05 Dec 2012, BioSpectrum Bureau , BioSpectrum
Singapore: The early development facility of Covance, which is located in Shanghai, China, received a good laboratory practice (GLP) certificate from the State Food and Drug Administration (SFDA) of China. The facility provides nonclinical safety assessment, bioanalytical, in vivo pharmacology, and DMPK services.
Since opening its facility in Shanghai in August 2010, Covance has secured several key accreditations from international regulatory bodies. In February 2011 the Association for Assessment and Accreditation of Laboratory Animal Care (AAALAC) awarded full accreditation to the company's early development research facility.

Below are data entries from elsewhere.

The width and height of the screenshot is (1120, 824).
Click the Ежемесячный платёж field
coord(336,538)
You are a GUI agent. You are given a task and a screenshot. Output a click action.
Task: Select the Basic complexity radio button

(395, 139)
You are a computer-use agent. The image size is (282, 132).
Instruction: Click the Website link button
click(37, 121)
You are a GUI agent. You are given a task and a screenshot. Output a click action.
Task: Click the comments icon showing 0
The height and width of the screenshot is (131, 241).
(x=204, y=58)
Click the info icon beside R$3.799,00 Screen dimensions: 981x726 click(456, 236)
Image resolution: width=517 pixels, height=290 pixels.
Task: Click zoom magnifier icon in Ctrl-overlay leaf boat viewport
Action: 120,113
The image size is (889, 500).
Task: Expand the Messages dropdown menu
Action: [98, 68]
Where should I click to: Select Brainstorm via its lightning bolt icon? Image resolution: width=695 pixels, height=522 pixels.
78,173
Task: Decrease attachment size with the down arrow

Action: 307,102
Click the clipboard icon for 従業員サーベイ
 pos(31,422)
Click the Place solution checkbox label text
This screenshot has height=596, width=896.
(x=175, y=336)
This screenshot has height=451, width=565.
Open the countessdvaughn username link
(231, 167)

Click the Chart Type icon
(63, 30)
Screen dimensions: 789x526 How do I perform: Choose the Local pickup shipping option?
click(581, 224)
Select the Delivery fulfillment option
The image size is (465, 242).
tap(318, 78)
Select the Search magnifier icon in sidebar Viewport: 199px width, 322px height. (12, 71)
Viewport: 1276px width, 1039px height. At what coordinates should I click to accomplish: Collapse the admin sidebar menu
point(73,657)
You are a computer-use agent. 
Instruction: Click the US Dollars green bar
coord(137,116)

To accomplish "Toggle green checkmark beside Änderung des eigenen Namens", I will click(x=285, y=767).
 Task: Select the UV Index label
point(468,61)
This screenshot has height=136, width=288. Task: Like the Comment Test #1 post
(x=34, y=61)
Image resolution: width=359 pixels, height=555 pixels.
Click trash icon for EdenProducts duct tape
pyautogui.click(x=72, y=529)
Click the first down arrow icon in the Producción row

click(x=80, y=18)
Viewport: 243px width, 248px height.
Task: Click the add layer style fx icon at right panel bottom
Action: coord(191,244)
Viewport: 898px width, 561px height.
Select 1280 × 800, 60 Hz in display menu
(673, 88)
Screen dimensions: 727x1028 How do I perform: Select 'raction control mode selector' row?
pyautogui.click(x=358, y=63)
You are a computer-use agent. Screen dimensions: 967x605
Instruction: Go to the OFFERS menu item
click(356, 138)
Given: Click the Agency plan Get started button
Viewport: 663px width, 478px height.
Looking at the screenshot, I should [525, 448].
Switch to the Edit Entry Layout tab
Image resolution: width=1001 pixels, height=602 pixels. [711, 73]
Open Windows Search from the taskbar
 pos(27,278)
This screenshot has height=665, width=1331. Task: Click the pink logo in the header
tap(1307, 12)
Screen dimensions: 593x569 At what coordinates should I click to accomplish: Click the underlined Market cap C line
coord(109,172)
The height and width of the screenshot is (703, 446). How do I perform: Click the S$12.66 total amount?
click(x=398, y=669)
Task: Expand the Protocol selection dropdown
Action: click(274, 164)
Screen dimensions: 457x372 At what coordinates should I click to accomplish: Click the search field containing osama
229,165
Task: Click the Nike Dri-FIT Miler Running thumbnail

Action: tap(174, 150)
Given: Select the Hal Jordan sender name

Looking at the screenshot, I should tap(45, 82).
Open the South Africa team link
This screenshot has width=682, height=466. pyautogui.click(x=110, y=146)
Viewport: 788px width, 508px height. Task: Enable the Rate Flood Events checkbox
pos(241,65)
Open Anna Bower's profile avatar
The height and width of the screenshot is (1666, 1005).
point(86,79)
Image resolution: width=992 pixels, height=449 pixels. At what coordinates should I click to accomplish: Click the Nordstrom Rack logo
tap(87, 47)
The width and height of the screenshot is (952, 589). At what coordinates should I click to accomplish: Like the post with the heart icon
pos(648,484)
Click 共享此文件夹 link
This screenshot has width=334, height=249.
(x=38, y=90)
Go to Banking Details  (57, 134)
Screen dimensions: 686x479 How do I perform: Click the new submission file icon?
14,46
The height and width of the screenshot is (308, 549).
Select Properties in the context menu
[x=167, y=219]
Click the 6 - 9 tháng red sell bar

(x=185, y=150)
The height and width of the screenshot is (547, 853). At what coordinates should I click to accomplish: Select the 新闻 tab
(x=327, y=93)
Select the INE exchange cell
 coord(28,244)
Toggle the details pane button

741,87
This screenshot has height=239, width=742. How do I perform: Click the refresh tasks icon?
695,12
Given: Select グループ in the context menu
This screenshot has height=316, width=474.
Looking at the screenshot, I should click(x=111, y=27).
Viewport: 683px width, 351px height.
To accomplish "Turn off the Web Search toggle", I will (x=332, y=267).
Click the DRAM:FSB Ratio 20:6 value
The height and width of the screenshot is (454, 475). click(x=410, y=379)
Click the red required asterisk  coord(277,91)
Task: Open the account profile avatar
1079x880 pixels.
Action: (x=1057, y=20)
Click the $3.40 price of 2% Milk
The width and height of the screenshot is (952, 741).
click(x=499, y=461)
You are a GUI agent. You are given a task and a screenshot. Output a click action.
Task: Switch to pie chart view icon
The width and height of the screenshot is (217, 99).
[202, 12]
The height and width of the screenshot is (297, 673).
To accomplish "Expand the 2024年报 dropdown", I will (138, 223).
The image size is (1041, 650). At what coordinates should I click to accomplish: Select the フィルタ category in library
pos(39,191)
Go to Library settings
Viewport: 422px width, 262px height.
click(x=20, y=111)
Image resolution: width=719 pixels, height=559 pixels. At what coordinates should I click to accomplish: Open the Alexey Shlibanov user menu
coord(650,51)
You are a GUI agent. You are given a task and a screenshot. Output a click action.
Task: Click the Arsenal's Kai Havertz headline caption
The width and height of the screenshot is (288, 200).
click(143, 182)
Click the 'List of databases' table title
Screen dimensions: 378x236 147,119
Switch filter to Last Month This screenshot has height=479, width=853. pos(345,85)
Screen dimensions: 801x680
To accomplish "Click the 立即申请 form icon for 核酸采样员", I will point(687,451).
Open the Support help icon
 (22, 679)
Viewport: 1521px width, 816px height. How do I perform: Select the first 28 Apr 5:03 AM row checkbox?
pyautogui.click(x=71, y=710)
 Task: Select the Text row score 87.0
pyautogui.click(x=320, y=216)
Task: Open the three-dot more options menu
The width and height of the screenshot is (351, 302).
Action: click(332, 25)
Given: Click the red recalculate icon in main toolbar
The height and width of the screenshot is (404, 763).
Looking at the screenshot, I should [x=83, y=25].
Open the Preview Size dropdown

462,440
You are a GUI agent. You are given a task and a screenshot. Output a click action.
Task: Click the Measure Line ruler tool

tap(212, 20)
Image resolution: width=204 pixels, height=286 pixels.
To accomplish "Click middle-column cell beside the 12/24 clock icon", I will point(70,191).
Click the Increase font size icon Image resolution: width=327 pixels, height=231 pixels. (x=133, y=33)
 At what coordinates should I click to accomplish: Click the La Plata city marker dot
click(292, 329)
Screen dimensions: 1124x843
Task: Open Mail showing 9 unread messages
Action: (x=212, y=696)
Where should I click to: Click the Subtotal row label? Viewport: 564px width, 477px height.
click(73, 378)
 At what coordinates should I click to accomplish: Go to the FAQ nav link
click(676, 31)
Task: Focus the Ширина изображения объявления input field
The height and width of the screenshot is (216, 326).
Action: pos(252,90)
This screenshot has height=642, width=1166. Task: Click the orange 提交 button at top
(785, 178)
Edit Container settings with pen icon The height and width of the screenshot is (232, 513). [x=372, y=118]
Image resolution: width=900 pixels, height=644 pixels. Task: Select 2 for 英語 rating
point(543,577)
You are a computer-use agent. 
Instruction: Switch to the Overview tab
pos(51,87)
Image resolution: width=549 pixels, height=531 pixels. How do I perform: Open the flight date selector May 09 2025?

The company also received GLP certification from the Belgian GLP Monitoring Authority, a member of the Organization for Economic Cooperation and Development (OECD), in September 2011. The most recent accreditation from the SFDA demonstrates that Covance continues to invest in China to offer its clients a full range of expert nonclinical and chemistry services.
"Covance is now the only global CRO with SFDA GLP certification in China. Our early development facility in Shanghai offers world-class quality and expertise to companies with testing needs in China and the Asia Pacific region. We will provide the gateway for local and regional pharmaceutical companies to access global markets and help save clients' time and costs in their drug development process," said Honggang Bi, corporate vice president and general manager, Covance China.
"Covance's early development facilities offer a comprehensive range of nonclinical drug development services to clients around the globe, helping them make fast and effective drug development decisions to progress their most promising product candidates," added Mr Steve Street, global VP and general manager, Covance, who is overseeing the firm's worldwide safety assessment and pharmaceutical chemistry services.